An American Indian, an Ojibwa tribal judge, shared this perspective on our Western criminal justice system:
A young man, Pete, doesn't know how to swim so we take him to the pond and tell him to learn. Pete jumps in, thrashes about yet goes under so we jump in and save him. Next we take him to a large box on top the hill, tell him that he has to learn to swim and then lock him up inside the box. After a day or two, we bring Pete back to the pond, tell him he has to swim and throw him in. Pete slaps about, but flounders and sinks, so we rescue him again. We take him back to the box on the hill, lock him up again and repeat that until he learns to swim, his stay in the box will only get longer and longer each time.
His point is that the pond is life, and for an armful of reasons, not everyone has the skills to live it as the rest of us try to. Reasons include fetal alcohol spectrum disorder; adverse childhood experiences; lack of proper parenting skills or good role models; trauma; disparate socio-economic factors that yields less opportunity, confidence, and/or hope; and of course, substance abuse, to name just a few.
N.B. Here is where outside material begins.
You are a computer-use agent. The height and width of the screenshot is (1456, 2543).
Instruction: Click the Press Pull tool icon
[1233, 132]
These folks have trouble swimming in our society, yet we lock them up telling them that they will remain so until they learn to respect and play well with others. Do they learn? Alaska's recidivism rate has two out of three felons released from prison returning to prison. What do you think?
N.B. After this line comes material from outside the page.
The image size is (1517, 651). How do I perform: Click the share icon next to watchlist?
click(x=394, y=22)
Despite all we see and hear about other countries, our country has more people behind bars than any other country in the world. Numerically, the U.S. leads with 2.3 million prisoners, China is No. 2, yet with four times our total population and 1.6 million prisoners. Counting prisoners per capita, the U.S. is still No. 1, with Russia second.
Why should you care? Money, yours and ours. Our response to crime is only to build more boxes on the hill. That produces an outcome in which cops, courts, and corrections must consume an ever increasing percentage of our federal and states' budgets. You will pay higher taxes, and/or see less funding for education, highways, and all our other vital services.
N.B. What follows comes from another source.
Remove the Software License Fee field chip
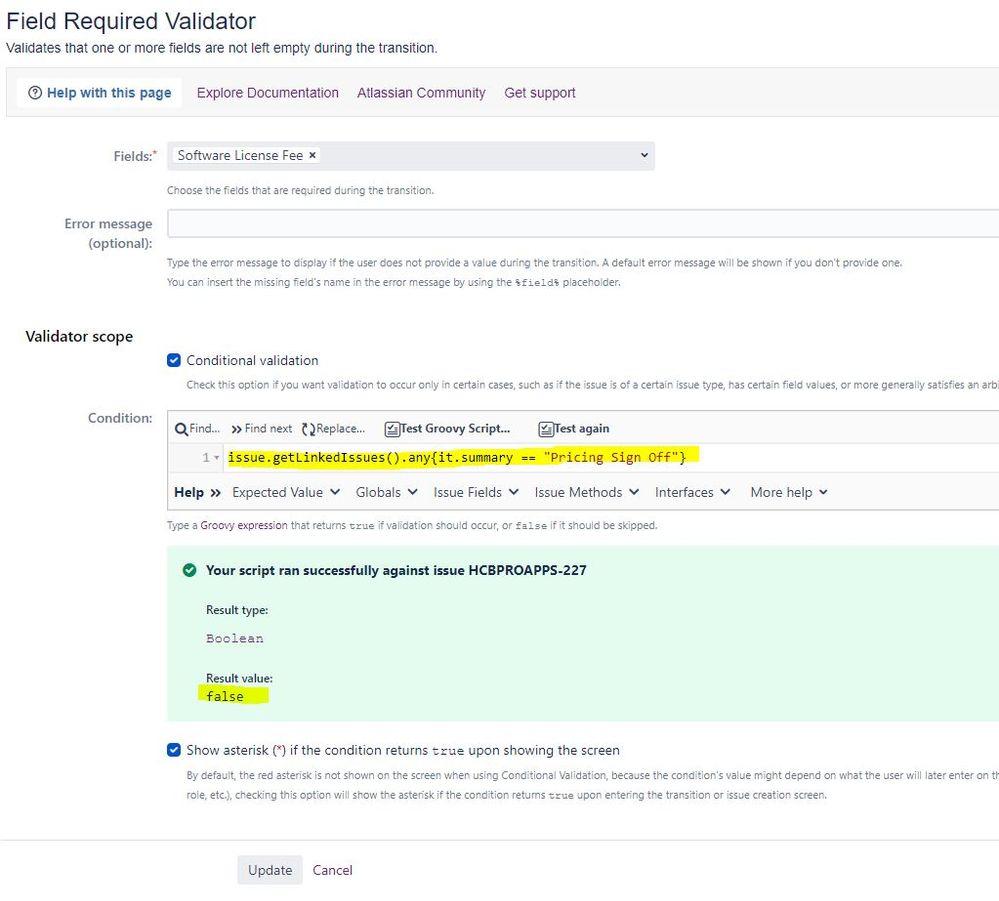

Every study out there agrees that intervention at an earlier stage is far more effective and less expensive than trying to reform someone who had a lifetime of crime. Currently, remote villages without village public safety officers, or village/tribal police must wait for the arrival of an Alaska State Trooper to respond to crime -- arrivals that are limited by both weather and trooper availability. In reality, the lower priority requests for AST in rural areas are frequently not even made by villagers because of a historical protracted response
So when no one calls, this behavior not only continues, but often escalates until it breaches felony level and then becomes a priority. Certainly AST strives to answer every request, but with a finite number of troopers they must prioritize their responses. Alaska has neither the budget nor personnel to place its systems into every village, so why not encourage and empower residents in every community to become more involved in their own safety? Why not recognize, assist, and work with villages to organize their courts to address their local misdemeanor crimes of public disorder?
Fact is, the state only has to agree to this effort, and there are those who would see it done. If all of us invest a little faith, trust, and teamwork now for such earlier intervention, it could yield a savings far beyond the funding of criminal justice.
We could and should work together for our brighter financial future, and with the understanding that every Alaskan is worth saving. Then maybe we can use some of that money we saved to build more personal skills, more societal success, and a whole lot fewer boxes.
Walt Monegan is a former commissioner of the state Department of Public Safety and former chief of police in Anchorage.